#### [Aim of the exercise]
Please return, with no alterations, the lines below from the very first through the one that contains "752x700 pixels.".

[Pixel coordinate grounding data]
※ ※ ※

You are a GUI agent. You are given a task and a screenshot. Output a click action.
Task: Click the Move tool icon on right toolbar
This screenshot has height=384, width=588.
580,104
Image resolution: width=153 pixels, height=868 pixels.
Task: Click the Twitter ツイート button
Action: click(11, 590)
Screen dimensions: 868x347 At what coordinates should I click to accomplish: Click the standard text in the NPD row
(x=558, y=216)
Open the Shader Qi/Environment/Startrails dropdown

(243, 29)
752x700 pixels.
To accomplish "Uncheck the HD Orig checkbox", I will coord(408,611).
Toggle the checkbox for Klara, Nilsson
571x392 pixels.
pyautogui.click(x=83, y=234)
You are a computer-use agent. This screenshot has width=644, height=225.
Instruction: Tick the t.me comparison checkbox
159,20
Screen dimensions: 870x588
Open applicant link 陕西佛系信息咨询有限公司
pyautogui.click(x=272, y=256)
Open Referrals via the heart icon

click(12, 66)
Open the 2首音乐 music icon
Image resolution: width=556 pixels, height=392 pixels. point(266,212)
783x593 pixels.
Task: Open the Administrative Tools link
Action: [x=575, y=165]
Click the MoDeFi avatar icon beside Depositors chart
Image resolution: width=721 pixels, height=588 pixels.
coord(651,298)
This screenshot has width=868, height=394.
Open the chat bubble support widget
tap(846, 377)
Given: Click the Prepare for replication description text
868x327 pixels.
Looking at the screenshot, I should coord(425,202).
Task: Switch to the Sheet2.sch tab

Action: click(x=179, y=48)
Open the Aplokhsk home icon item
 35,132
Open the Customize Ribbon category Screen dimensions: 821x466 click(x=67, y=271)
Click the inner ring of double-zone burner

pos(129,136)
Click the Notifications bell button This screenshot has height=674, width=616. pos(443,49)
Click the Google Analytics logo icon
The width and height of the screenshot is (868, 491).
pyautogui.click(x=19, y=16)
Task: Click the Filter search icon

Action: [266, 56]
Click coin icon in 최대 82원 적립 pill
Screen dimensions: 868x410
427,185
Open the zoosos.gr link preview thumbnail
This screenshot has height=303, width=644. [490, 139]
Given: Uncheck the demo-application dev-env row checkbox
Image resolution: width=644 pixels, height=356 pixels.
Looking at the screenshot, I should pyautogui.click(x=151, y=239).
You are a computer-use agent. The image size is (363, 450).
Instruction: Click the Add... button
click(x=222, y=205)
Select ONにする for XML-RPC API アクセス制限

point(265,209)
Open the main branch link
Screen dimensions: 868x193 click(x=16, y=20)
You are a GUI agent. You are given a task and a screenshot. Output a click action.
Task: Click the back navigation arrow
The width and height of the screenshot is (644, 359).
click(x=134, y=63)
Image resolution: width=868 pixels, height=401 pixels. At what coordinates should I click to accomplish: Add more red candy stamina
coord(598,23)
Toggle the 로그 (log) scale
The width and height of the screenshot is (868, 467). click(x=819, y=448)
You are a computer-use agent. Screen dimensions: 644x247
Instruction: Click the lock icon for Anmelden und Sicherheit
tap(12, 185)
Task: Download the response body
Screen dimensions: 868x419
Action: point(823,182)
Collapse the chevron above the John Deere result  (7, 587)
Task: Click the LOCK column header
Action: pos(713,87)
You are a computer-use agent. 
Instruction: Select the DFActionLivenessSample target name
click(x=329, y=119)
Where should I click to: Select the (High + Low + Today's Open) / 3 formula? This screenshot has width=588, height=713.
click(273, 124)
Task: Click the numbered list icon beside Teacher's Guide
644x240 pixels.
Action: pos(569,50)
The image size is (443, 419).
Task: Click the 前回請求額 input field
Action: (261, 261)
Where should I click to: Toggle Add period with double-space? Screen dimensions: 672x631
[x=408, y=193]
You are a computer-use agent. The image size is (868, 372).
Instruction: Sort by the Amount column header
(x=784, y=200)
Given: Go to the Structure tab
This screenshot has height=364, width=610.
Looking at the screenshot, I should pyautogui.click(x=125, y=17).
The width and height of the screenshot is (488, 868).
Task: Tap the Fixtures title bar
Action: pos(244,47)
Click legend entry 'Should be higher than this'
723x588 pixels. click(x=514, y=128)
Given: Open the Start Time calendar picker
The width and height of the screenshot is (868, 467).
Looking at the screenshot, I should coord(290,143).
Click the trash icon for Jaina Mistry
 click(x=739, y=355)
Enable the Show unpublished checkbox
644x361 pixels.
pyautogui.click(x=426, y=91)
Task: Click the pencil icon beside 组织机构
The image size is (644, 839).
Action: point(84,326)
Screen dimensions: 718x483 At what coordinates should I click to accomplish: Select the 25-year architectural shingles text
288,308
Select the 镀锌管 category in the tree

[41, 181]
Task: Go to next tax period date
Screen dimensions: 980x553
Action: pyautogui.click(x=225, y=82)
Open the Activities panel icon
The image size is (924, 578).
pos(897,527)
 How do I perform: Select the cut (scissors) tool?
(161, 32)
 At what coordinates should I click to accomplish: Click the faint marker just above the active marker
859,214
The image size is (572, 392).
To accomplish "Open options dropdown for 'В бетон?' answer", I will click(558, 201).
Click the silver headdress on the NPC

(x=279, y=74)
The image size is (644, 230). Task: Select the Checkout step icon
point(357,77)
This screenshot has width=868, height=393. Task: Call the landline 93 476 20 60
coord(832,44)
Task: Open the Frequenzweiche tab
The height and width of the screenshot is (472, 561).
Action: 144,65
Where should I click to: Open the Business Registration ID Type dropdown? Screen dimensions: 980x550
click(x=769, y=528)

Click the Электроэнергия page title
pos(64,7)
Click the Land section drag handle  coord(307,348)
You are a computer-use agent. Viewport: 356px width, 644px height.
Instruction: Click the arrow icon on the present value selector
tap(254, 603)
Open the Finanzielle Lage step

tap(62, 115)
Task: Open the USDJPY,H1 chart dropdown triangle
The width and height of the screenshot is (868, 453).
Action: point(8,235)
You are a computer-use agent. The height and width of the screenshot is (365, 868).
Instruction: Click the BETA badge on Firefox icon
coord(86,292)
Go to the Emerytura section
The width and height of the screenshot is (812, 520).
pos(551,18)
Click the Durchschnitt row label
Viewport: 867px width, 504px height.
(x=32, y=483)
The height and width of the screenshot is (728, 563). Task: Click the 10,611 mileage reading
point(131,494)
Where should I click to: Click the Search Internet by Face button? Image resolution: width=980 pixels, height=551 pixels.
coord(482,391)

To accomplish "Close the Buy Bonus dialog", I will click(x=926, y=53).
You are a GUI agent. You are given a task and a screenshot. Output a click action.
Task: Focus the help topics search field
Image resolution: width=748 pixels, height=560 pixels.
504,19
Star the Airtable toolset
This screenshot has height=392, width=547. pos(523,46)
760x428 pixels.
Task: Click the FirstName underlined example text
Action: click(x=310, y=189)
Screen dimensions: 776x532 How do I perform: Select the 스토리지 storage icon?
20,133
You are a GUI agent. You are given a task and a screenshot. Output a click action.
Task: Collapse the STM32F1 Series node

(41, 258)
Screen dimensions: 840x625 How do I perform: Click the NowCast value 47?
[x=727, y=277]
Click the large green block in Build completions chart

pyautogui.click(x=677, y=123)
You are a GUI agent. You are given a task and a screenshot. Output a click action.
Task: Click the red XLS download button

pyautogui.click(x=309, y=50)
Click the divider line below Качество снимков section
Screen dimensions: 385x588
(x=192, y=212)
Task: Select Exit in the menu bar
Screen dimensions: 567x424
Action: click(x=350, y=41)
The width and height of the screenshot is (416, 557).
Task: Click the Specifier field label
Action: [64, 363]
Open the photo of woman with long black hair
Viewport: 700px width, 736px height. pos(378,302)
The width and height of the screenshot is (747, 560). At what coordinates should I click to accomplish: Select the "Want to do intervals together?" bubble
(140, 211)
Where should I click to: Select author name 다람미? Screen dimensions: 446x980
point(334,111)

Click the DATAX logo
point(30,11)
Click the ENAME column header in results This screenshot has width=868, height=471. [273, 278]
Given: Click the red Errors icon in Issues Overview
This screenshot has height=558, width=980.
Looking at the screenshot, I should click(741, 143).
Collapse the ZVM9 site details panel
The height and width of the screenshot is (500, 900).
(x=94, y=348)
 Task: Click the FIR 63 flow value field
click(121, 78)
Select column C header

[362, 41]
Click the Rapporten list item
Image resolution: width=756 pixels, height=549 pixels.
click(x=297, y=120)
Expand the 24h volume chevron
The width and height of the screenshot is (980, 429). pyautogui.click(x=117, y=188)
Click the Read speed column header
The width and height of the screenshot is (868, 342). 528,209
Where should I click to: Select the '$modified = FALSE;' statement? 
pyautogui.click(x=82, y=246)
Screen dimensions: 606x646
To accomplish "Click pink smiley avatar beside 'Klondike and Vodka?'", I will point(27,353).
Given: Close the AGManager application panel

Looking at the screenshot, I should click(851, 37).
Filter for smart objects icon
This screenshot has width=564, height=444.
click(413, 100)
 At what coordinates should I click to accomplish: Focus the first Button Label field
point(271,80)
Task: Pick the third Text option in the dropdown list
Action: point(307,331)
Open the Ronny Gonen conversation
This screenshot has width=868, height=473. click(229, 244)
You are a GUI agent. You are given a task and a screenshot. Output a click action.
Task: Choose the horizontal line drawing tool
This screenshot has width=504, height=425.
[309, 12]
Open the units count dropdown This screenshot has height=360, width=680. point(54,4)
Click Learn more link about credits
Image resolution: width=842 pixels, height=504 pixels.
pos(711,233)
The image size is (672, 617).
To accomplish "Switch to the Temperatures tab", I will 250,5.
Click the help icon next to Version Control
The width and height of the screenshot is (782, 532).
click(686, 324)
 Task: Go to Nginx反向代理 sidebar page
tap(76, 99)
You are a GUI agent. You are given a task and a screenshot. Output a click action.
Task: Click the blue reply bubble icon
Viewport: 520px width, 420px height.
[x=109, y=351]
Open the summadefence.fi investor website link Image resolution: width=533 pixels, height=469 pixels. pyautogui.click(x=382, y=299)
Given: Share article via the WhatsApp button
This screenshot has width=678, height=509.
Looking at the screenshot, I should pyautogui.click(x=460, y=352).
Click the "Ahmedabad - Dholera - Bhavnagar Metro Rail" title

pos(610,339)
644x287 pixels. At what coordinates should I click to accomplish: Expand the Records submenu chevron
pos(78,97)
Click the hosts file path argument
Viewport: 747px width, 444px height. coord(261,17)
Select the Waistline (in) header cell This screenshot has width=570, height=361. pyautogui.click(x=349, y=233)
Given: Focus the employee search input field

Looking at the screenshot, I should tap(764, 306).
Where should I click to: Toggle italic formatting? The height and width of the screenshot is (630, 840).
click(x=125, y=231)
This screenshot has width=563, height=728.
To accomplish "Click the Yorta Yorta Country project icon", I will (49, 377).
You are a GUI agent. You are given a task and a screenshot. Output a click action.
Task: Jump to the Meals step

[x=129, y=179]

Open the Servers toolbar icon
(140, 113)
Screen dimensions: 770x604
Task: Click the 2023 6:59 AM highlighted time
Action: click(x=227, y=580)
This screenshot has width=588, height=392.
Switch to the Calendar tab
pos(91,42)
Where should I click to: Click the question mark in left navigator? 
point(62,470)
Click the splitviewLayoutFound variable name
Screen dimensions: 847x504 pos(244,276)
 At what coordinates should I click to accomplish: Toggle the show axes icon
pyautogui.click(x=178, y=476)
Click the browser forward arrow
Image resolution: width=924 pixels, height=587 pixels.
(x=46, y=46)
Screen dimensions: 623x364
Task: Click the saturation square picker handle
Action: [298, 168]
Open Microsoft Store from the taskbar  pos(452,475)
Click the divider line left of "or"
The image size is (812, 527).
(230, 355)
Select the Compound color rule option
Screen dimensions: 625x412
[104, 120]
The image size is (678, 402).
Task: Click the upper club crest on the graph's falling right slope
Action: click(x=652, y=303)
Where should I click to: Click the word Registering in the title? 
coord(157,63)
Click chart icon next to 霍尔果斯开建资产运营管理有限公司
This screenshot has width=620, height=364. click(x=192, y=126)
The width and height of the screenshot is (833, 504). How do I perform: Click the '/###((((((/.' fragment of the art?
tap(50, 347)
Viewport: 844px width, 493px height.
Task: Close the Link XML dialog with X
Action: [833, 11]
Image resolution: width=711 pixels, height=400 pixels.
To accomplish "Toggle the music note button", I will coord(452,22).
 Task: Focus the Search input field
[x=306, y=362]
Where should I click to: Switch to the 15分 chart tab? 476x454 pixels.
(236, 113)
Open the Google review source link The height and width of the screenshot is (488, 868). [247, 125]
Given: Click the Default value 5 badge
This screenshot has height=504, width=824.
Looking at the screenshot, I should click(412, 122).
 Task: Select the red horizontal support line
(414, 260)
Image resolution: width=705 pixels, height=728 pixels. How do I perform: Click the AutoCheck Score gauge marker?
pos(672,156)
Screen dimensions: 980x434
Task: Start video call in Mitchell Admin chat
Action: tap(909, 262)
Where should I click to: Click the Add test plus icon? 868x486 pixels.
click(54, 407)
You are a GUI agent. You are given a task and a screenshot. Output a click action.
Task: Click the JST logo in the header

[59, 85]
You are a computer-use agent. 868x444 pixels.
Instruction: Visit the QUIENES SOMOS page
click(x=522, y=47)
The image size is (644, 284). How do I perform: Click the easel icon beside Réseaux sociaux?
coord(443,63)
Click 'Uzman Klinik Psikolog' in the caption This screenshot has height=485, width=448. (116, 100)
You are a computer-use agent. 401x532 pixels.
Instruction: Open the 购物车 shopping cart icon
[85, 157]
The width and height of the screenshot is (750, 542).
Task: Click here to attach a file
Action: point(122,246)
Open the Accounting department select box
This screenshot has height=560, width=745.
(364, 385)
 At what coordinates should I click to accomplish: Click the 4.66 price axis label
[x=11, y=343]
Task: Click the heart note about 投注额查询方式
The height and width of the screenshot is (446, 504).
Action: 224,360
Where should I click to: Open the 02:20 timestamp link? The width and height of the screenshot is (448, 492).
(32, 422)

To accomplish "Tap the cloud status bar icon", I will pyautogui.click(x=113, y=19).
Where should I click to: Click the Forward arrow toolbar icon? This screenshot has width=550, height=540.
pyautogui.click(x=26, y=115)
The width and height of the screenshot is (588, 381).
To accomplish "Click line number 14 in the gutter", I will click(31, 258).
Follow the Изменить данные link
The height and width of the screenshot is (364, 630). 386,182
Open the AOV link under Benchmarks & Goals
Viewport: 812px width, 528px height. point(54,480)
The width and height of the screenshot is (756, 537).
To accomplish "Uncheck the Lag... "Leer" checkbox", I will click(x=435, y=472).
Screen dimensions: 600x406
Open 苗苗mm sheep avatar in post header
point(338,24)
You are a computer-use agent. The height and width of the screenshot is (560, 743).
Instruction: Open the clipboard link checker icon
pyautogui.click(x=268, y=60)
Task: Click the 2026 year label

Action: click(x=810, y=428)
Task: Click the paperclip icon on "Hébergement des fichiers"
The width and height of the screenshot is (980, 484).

※ ※ ※

#### [Response area]
You are a GUI agent. You are given a task and a screenshot. Output a click action.
Task: Click the Move tool icon on right toolbar
This screenshot has height=384, width=588.
580,104
Image resolution: width=153 pixels, height=868 pixels.
Task: Click the Twitter ツイート button
Action: click(11, 590)
Screen dimensions: 868x347 At what coordinates should I click to accomplish: Click the standard text in the NPD row
(x=558, y=216)
Open the Shader Qi/Environment/Startrails dropdown

(243, 29)
752x700 pixels.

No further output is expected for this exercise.